El comedor: Aquí es donde la alta sociedad venía a cotillear, hacer contactos y admirar las impresionantes vistas a través de los enormes ventanales. El aparador y la mesa de comedor originales siguen ahí, dando carácter a una sala que en su día acogió a la flor y nata de Barcelona.
Las salas de la galería: Un pasillo largo lleno de retratos, fotos descoloridas y pequeños detalles decorativos. Aquí podrás hacerte una idea del legado: la gente que hay detrás de la casa, su estilo, su toque personal.
La terraza: Que los demás se peleen por un banco junto al lagarto de mosaico.
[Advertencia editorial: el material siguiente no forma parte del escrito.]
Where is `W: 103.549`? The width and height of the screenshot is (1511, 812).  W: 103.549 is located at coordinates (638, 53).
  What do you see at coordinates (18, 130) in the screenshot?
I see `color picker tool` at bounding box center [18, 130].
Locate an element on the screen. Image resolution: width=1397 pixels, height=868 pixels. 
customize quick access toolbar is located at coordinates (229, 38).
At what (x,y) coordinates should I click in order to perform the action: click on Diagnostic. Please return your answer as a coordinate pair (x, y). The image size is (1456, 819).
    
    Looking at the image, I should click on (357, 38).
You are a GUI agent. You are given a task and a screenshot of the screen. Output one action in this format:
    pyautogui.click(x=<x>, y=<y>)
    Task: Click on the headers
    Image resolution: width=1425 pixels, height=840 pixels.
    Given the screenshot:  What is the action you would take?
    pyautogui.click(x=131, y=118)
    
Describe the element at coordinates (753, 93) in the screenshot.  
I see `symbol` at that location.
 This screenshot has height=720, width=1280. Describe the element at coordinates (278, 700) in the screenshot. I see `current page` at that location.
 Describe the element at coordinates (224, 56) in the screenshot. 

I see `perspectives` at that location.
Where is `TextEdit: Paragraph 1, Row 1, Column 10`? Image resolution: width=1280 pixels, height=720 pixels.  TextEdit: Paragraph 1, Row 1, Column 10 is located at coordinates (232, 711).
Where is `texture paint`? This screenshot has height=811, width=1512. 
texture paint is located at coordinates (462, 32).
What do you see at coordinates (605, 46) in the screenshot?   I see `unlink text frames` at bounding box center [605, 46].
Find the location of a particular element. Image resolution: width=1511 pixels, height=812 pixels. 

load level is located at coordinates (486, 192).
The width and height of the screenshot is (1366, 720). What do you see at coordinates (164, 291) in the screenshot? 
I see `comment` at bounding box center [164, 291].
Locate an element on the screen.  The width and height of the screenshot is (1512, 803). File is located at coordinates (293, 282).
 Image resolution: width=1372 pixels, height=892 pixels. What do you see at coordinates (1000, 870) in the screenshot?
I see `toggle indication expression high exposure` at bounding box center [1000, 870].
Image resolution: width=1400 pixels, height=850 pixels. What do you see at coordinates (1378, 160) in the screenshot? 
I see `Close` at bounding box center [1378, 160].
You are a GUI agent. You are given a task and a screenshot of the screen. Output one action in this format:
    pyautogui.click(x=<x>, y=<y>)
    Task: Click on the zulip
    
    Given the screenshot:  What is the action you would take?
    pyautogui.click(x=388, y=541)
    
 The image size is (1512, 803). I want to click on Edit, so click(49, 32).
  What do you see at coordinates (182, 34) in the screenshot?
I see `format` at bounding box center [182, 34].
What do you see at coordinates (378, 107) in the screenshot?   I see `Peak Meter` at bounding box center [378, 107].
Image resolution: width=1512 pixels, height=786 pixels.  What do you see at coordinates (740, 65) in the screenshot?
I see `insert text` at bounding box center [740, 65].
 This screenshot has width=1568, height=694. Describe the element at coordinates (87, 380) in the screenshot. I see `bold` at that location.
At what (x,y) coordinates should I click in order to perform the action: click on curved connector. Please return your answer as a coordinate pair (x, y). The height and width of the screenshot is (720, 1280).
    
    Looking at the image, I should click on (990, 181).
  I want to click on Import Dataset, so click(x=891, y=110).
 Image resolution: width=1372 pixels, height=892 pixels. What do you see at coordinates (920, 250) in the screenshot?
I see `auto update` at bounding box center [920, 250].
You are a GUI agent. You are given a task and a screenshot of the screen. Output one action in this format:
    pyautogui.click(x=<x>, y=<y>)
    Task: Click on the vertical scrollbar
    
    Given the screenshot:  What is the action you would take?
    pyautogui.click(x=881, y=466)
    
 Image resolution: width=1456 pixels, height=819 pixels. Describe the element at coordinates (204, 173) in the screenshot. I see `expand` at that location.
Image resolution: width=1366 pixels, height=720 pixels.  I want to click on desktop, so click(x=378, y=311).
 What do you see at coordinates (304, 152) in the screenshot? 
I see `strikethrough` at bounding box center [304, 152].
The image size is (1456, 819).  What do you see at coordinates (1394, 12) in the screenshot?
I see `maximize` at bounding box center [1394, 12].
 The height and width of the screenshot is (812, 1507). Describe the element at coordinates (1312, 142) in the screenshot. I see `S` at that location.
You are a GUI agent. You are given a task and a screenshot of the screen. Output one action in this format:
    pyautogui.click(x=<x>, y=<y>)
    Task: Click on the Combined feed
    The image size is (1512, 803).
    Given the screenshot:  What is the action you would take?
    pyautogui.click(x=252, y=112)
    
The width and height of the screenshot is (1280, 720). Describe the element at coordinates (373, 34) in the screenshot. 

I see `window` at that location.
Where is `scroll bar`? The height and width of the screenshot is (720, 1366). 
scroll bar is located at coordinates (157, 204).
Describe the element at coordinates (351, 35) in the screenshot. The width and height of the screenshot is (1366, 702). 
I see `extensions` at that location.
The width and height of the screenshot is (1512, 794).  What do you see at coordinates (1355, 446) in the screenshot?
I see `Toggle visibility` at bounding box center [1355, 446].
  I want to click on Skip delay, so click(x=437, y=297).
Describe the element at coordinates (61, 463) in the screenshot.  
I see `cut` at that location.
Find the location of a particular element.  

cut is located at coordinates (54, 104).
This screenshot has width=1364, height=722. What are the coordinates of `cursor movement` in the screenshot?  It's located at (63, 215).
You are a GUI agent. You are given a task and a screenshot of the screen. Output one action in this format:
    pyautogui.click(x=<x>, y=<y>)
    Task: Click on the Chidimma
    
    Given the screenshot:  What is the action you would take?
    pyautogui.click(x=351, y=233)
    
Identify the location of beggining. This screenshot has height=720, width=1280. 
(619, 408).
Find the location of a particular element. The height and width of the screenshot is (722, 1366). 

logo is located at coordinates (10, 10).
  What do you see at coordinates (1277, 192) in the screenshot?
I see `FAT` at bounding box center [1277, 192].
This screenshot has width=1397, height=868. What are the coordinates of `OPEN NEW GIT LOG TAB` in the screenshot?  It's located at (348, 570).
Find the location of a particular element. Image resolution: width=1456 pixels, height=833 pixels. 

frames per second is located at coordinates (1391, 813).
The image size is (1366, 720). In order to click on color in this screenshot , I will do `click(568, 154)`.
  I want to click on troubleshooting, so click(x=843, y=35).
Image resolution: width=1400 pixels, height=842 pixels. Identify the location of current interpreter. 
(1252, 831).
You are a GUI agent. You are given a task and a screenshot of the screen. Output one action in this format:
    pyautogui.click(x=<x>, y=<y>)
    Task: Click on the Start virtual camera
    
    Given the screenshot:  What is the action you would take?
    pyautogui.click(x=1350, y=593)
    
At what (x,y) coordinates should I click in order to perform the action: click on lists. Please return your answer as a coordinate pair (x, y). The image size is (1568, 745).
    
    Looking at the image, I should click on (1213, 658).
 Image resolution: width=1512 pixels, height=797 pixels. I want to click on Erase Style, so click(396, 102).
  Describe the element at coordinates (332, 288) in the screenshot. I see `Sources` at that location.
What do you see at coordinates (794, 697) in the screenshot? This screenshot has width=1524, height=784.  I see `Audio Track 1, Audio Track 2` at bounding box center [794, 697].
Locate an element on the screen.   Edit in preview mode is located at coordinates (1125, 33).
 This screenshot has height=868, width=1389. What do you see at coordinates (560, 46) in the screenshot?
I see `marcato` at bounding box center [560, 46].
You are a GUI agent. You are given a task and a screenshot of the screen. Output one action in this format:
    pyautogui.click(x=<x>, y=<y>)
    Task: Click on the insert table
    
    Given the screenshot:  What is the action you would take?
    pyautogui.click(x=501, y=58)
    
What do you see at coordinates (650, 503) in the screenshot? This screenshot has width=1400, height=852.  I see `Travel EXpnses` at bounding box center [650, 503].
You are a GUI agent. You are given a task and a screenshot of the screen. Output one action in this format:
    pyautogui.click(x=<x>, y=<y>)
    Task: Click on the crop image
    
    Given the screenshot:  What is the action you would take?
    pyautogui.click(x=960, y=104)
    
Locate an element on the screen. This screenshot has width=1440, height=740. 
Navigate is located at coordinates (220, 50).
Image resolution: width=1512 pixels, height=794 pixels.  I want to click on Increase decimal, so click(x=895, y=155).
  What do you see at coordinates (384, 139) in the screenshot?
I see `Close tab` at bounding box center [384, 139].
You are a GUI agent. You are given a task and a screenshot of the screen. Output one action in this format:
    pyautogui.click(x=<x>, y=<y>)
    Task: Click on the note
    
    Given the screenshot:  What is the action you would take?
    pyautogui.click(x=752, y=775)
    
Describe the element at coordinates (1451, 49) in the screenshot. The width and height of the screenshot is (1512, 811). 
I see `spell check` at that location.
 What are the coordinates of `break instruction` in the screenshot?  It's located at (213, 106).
Desde aquí arriba, tienes unas vistas despejadas y sin obstáculos de la ciudad, el mar y el conjunto surrealista de Gaudí. Es un lugar tranquilo, elevado e innegablemente romántico.
Las habitaciones: No siempre está abierto al público, pero si tienes la oportunidad, no te la pierdas. Estas habitaciones, modestas pero con mucho encanto, cuentan con armarios antiguos, suelos de azulejos estampados y ese toque personal justo lo necesario para que te parezca que la familia Trías solo ha salido un momento a dar un paseo.